Yao Dengju, Zhang Tao, Zhan Xiaojuan, Zhang Shuli, Zhan Xiaorong, Zhang Chao
School of Computer Science and Technology, Harbin University of Science and Technology, Harbin, China.
College of Computer Science and Technology, Heilongjiang Institute of Technology, Harbin, China.
Front Genet. 2022 Aug 24;13:995532. doi: 10.3389/fgene.2022.995532. eCollection 2022.
More and more evidences have showed that the unnatural expression of long non-coding RNA (lncRNA) is relevant to varieties of human diseases. Therefore, accurate identification of disease-related lncRNAs can help to understand lncRNA expression at the molecular level and to explore more effective treatments for diseases. Plenty of lncRNA-disease association prediction models have been raised but it is still a challenge to recognize unknown lncRNA-disease associations. In this work, we have proposed a computational model for predicting lncRNA-disease associations based on geometric complement heterogeneous information and random forest. Firstly, geometric complement heterogeneous information was used to integrate lncRNA-miRNA interactions and miRNA-disease associations verified by experiments. Secondly, lncRNA and disease features consisted of their respective similarity coefficients were fused into input feature space. Thirdly, an autoencoder was adopted to project raw high-dimensional features into low-dimension space to learn representation for lncRNAs and diseases. Finally, the low-dimensional lncRNA and disease features were fused into input feature space to train a random forest classifier for lncRNA-disease association prediction. Under five-fold cross-validation, the AUC (area under the receiver operating characteristic curve) is 0.9897 and the AUPR (area under the precision-recall curve) is 0.7040, indicating that the performance of our model is better than several state-of-the-art lncRNA-disease association prediction models. In addition, case studies on colon and stomach cancer indicate that our model has a good ability to predict disease-related lncRNAs.

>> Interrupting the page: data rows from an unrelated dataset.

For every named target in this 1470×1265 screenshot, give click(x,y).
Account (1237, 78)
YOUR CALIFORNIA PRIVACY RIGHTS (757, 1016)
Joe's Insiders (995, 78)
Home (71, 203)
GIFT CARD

越来越多的证据表明,长链非编码RNA(lncRNA)的异常表达与多种人类疾病相关。因此,准确识别与疾病相关的lncRNA有助于从分子水平了解lncRNA的表达情况,并探索更有效的疾病治疗方法。虽然已经提出了大量lncRNA-疾病关联预测模型,但识别未知的lncRNA-疾病关联仍然是一项挑战。在这项工作中,我们提出了一种基于几何互补异构信息和随机森林的lncRNA-疾病关联预测计算模型。首先,利用几何互补异构信息整合lncRNA- miRNA相互作用和经实验验证的miRNA-疾病关联。其次,将由lncRNA和疾病各自的相似系数组成的特征融合到输入特征空间中。第三,采用自动编码器将原始高维特征投影到低维空间,以学习lncRNA和疾病的表示。最后,将低维的lncRNA和疾病特征融合到输入特征空间中,训练一个随机森林分类器用于lncRNA-疾病关联预测。在五折交叉验证下,受试者工作特征曲线下面积(AUC)为0.9897,精确率-召回率曲线下面积(AUPR)为0.7040,表明我们模型的性能优于几种当前最先进的lncRNA-疾病关联预测模型。此外,对结肠癌和胃癌的案例研究表明,我们的模型具有良好的预测疾病相关lncRNA的能力。